● **Given records**:

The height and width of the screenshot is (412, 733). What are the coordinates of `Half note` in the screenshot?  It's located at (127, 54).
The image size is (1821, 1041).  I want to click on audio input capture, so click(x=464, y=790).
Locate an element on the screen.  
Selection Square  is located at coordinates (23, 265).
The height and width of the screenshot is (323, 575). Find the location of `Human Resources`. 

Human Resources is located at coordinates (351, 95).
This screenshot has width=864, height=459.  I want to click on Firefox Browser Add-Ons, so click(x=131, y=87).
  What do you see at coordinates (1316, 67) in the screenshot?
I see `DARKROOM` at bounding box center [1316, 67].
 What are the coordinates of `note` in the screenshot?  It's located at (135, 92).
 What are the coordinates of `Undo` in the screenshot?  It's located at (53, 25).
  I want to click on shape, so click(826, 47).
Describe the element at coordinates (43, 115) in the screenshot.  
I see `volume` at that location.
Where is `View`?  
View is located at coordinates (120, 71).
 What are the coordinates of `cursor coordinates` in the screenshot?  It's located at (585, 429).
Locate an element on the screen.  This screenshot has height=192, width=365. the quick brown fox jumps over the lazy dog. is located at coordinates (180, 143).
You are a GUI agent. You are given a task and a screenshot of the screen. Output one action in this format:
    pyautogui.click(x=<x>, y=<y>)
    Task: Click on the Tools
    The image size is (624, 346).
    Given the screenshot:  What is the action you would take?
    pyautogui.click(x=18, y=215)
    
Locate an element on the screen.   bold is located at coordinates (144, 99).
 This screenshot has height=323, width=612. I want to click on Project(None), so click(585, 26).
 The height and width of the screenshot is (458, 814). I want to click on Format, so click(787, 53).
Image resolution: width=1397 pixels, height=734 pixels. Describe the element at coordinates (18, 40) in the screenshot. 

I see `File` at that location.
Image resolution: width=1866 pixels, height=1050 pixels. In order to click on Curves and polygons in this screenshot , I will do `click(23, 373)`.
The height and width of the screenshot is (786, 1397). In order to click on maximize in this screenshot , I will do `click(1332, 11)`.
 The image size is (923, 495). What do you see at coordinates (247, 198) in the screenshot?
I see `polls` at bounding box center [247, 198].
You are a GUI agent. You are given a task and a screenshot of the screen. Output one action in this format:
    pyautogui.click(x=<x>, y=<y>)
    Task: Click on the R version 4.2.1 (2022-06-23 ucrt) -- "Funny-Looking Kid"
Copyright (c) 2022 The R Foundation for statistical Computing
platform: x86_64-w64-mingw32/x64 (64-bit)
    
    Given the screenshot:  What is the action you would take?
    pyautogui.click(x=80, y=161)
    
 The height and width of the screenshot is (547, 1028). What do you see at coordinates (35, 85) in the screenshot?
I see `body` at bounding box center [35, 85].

● **Aim of the exercise**:
Write out all the records again, substituting "Give the position of" for every "What are the coordinates of" and leaving everything else as it is.

● **Solution to this task**:
The height and width of the screenshot is (412, 733). Give the position of `Half note` in the screenshot?  It's located at (127, 54).
The image size is (1821, 1041).  I want to click on audio input capture, so click(x=464, y=790).
Locate an element on the screen.  
Selection Square  is located at coordinates (23, 265).
The height and width of the screenshot is (323, 575). Find the location of `Human Resources`. 

Human Resources is located at coordinates (351, 95).
This screenshot has width=864, height=459.  I want to click on Firefox Browser Add-Ons, so click(x=131, y=87).
  What do you see at coordinates (1316, 67) in the screenshot?
I see `DARKROOM` at bounding box center [1316, 67].
 Give the position of `note` in the screenshot?  It's located at (135, 92).
 Give the position of `Undo` in the screenshot?  It's located at (53, 25).
  I want to click on shape, so click(826, 47).
Describe the element at coordinates (43, 115) in the screenshot.  
I see `volume` at that location.
Where is `View`?  
View is located at coordinates (120, 71).
 Give the position of `cursor coordinates` in the screenshot?  It's located at (585, 429).
Locate an element on the screen.  This screenshot has height=192, width=365. the quick brown fox jumps over the lazy dog. is located at coordinates (180, 143).
You are a GUI agent. You are given a task and a screenshot of the screen. Output one action in this format:
    pyautogui.click(x=<x>, y=<y>)
    Task: Click on the Tools
    The image size is (624, 346).
    Given the screenshot:  What is the action you would take?
    pyautogui.click(x=18, y=215)
    
Locate an element on the screen.   bold is located at coordinates (144, 99).
 This screenshot has height=323, width=612. I want to click on Project(None), so click(585, 26).
 The height and width of the screenshot is (458, 814). I want to click on Format, so click(787, 53).
Image resolution: width=1397 pixels, height=734 pixels. Describe the element at coordinates (18, 40) in the screenshot. 

I see `File` at that location.
Image resolution: width=1866 pixels, height=1050 pixels. In order to click on Curves and polygons in this screenshot , I will do `click(23, 373)`.
The height and width of the screenshot is (786, 1397). In order to click on maximize in this screenshot , I will do `click(1332, 11)`.
 The image size is (923, 495). What do you see at coordinates (247, 198) in the screenshot?
I see `polls` at bounding box center [247, 198].
You are a GUI agent. You are given a task and a screenshot of the screen. Output one action in this format:
    pyautogui.click(x=<x>, y=<y>)
    Task: Click on the R version 4.2.1 (2022-06-23 ucrt) -- "Funny-Looking Kid"
Copyright (c) 2022 The R Foundation for statistical Computing
platform: x86_64-w64-mingw32/x64 (64-bit)
    
    Given the screenshot:  What is the action you would take?
    pyautogui.click(x=80, y=161)
    
 The height and width of the screenshot is (547, 1028). What do you see at coordinates (35, 85) in the screenshot?
I see `body` at bounding box center [35, 85].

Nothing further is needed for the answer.